* Work to complete
Look for "Task: Open the Export dropdown arrow" in the records below, then copy that line and every line after it, exactly and with nothing added.

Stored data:
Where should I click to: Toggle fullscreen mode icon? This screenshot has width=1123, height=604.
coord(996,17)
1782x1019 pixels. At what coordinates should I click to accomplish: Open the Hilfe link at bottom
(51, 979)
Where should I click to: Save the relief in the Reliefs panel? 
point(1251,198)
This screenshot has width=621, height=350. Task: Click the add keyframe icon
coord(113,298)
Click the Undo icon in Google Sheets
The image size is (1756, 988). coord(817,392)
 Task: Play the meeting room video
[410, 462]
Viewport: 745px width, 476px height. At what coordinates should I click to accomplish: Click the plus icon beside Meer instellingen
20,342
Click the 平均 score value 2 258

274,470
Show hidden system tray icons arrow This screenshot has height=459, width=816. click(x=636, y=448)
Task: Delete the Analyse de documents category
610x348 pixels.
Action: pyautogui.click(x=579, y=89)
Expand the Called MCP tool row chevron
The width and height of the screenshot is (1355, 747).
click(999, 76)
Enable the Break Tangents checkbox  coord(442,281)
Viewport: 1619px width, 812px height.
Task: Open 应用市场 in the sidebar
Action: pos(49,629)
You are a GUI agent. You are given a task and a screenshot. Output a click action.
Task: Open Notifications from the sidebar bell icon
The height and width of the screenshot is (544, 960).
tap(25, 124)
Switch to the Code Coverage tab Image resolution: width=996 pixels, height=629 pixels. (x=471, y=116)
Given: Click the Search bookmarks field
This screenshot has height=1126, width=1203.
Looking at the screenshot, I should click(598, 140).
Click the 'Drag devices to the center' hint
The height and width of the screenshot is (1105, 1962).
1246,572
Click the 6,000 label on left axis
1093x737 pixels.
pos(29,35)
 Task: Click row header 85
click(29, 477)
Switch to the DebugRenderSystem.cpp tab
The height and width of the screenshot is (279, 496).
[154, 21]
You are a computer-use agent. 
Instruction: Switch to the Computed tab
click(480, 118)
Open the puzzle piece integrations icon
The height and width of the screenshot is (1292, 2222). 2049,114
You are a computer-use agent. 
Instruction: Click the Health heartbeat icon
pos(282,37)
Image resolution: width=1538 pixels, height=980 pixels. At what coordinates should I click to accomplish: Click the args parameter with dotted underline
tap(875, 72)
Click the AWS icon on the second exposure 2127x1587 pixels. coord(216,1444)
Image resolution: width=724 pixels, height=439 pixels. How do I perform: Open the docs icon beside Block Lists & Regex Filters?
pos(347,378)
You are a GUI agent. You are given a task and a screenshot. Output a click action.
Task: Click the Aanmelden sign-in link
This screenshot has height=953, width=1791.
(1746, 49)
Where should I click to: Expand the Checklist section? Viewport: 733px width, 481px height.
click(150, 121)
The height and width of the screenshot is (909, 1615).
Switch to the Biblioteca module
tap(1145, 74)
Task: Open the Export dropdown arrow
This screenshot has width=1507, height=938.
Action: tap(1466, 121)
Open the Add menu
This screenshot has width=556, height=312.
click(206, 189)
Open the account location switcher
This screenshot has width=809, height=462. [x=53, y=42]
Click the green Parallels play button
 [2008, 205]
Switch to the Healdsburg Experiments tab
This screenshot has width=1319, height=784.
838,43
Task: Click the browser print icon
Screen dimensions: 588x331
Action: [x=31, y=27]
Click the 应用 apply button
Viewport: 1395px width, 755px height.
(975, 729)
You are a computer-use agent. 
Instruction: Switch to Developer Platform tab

* Solved problem
Task: Open the Export dropdown arrow
This screenshot has width=1507, height=938.
Action: tap(1466, 121)
Open the Add menu
This screenshot has width=556, height=312.
click(206, 189)
Open the account location switcher
This screenshot has width=809, height=462. [x=53, y=42]
Click the green Parallels play button
 [2008, 205]
Switch to the Healdsburg Experiments tab
This screenshot has width=1319, height=784.
838,43
Task: Click the browser print icon
Screen dimensions: 588x331
Action: [x=31, y=27]
Click the 应用 apply button
Viewport: 1395px width, 755px height.
(975, 729)
You are a computer-use agent. 
Instruction: Switch to Developer Platform tab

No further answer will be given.